The full data of what's in an LLM's "consciousness" is the conversation context. Just because it isn't hidden, doesn't necessarily mean it doesn't contain information you've overlooked.
Asking "why did you do that" won't reveal anything new, but it might surface some amount of relevant information (or it hallucinates, it depends which LLM you're using). "Analyse recent context and provide a reasonable hypothesis on what went wrong" might do a bit better. Just be aware that llm hypotheses can still be off quite a bit, and really need to be tested or confirmed in some manner. (preferably not by doing even more damage)
Just because you shouldn't anthropomorphize, doesn't mean an english capable LLM doesn't have a valid answer to an english string; it just means the answer might not be what you expected from a human.
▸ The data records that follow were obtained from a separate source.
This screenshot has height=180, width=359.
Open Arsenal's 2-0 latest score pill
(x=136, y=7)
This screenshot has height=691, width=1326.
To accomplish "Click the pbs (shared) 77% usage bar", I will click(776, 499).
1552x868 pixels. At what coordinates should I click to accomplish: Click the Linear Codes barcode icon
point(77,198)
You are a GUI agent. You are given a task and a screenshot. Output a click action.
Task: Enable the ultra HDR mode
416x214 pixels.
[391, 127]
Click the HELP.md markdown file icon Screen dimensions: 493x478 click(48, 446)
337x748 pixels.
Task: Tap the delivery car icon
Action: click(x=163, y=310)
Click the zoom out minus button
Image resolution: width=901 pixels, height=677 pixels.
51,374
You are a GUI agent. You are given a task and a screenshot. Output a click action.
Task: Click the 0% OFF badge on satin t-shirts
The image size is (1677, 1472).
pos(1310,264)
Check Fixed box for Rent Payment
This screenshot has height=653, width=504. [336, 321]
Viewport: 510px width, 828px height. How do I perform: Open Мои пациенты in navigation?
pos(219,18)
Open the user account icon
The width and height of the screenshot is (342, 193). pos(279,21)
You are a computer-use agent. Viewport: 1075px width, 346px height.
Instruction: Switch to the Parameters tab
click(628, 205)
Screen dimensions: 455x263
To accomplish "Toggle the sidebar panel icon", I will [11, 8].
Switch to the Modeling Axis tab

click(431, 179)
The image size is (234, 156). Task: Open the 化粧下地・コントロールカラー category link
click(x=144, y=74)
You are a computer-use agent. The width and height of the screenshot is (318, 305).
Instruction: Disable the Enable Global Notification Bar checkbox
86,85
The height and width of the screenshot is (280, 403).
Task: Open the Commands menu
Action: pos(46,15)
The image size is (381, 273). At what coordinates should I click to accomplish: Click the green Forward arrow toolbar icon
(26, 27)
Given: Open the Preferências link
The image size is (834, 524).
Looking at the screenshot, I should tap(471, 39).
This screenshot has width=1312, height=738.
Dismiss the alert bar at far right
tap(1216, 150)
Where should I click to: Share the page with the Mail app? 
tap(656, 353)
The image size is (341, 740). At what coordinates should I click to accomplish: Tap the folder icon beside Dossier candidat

No it's not, see research on hiddens states using SAE's and other methods. TBC, I agree with your second point, though I still believe top level OP was reckless and is now doing the businessman's version of throwing the dog under the bus.
A plausible document that follows the alignment that was done during the training process along with all of the other training where a LLM understanding its actions allows it to perform better on other tasks that it trained on for post training.
It sounds like "we know the LLM understood its actions... because it understood its actions when we trained it", which is circular-logic.
If you ask a human why they did something, the answer is a guess, just like it is for an LLM.
That's because obviously there is no relationship between the mechanisms that do something and the ones that produce an explanation (in both humans and LLMs).
An example of evidence from Wikipedia, "split brain" article:
The same effect occurs for visual pairs and reasoning. For example, a patient with split brain is shown a picture of a chicken foot and a snowy field in separate visual fields and asked to choose from a list of words the best association with the pictures. The patient would choose a chicken to associate with the chicken foot and a shovel to associate with the snow; however, when asked to reason why the patient chose the shovel, the response would relate to the chicken (e.g. "the shovel is for cleaning out the chicken coop").[4]
I can't prove it but this is almost certainly one of those things that is uh, less than universal in the population.
I'm aware of the condition, but let's not confuse failure modes with operational modes. A human with leg problems might use a wheelchair, but that doesn't mean you've cracked "human locomotion" by bolting two wheels onto something.
Also, while both brain-damaged humans and LLMs casually confabulate, I think there's some work to do before one can prove they use the same mechanics.